David Frum likes Jean Edward Smith’s biography of Eisenhower. I mostly enjoyed it myself, but Frum agrees with Smith’s claim the Interstate Highway Act was a Keynesian stimulus program to deal with the end of the Korean War. That seems mostly wrong when I look at the dates.

Smith wrote that “the [economic] danger signs were evident as early as February 1954.” Well, I don’t doubt that signs were evident because according to the Bureau of Economic Analysis, the United States had already been in recession since July of 1953. The economy returned to growth by June of 1954 – a full two years before Eisenhower signed the Interstate Highway Act.

Smith also wrote that “By the Summer of 1954, it was clear that an economic crisis was at hand. Unemployment rose, and a recession seemed just around the corner.” According to the Bureau of Labor Statistics, the unemployment rate peaked at 6.1% in September of 1954 and was down to 5.0% by the end of the year. What any of this has to do with the Interstate Highway Act is anybody’s guess, but Smith then made a very large claim.

Smith’s argued that “when unemployment rose and recession threatened in the aftermath of the Korean War, he {Eisenhower] nipped it in the bud with the interstate highway program – the mother of all stimulus programs.” The dates are all wrong here. Later in the same book, Smith wrote that Eisenhower signed the Interstate Highway Act into law in June 1956. The most recent American recession had ended a full two years earlier. One can argue about the Keynesian multiplier, but I have never heard a reputable economist argue that this multiplier is able to travel backwards in time to retroactively shorten recessions that had already ended. Perhaps Smith had a different public works program in mind, but he specifically mentioned the “interstate highway program.”

Smith could hardly mean that the Interstate Highway Act prevented a recession in the year it passed. The unemployment rate that year never rose above 4.3%. It is not easy to link to the Bureau of Labor Statistics Excel chart, but GDP growth for the two years preceding the passage of the interstate highway act were -o.6% for 1954, and 7.2% for 1955. The first two years from the signing of the Interstate Highway Act saw GDP growth of 2% per year and the economy then saw negative economic growth in 1958 – and it was a deeper recession than the one that occurred in 1953-1954.

This isn’t to say that there weren’t sound economic arguments for the Interstate Highway Act. There is probably a strong argument to be found that faster and cheaper transportation contributed to the spectacular economic growth that occurred in the 1960s. The problem is that Smith thinks he is making an argument for economic “stimulus” that is undermined by his own (and government) data. It doesn’t make the argument for fiscal stimulus wrong. I keep wondering if Smith is referring to a set of facts not in evidence. If Smith really is mistaken, how did this get past the fact checkers?

Problem statement => Translate this sentence from the text on Eisenhower and the Interstate Highway Act into Spanish: "The economy returned to growth by June of 1954 – a full two years before Eisenhower signed the Interstate Highway Act." The records are separate material with no connection to the text above.

Raw data =>
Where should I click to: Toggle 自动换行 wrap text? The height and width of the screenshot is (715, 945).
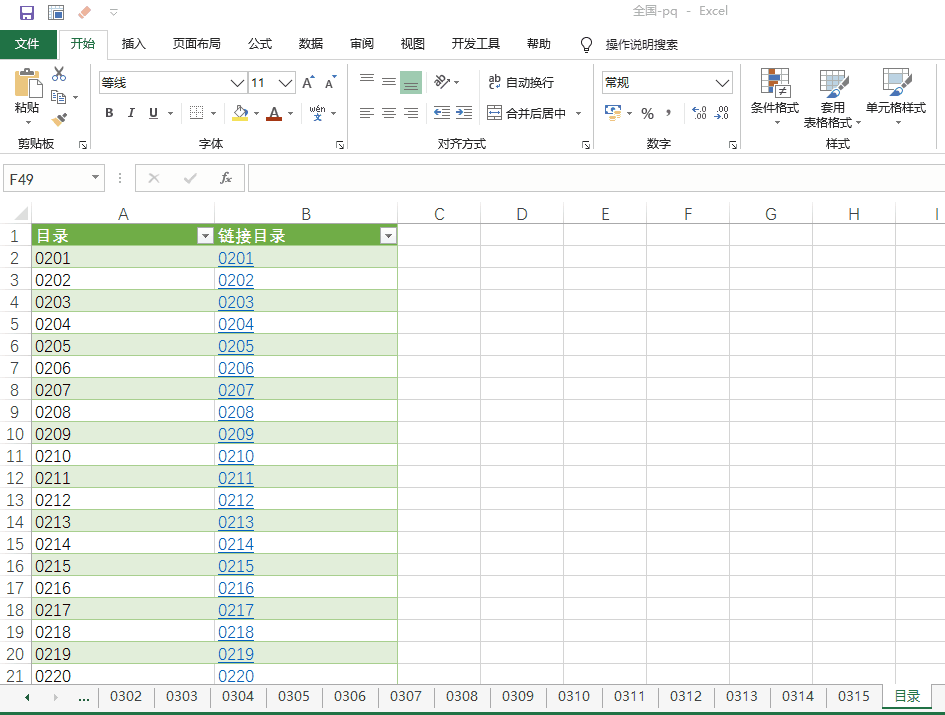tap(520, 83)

--

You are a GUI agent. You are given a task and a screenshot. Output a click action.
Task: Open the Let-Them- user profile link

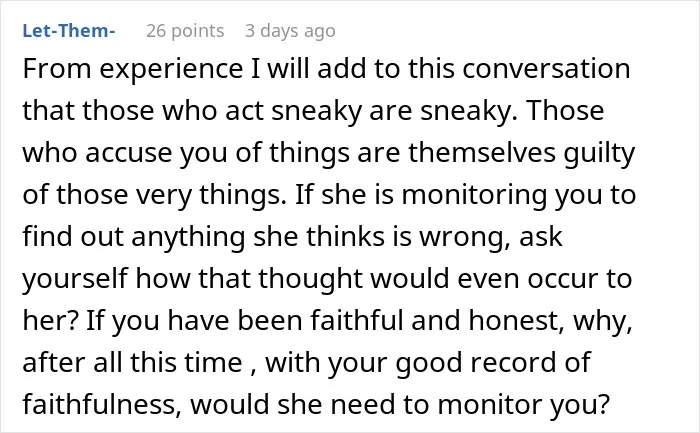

Solved problem => La economía volvió a crecer para junio de 1954, dos años completos antes de que Eisenhower firmara la Ley de Carreteras Interestatales.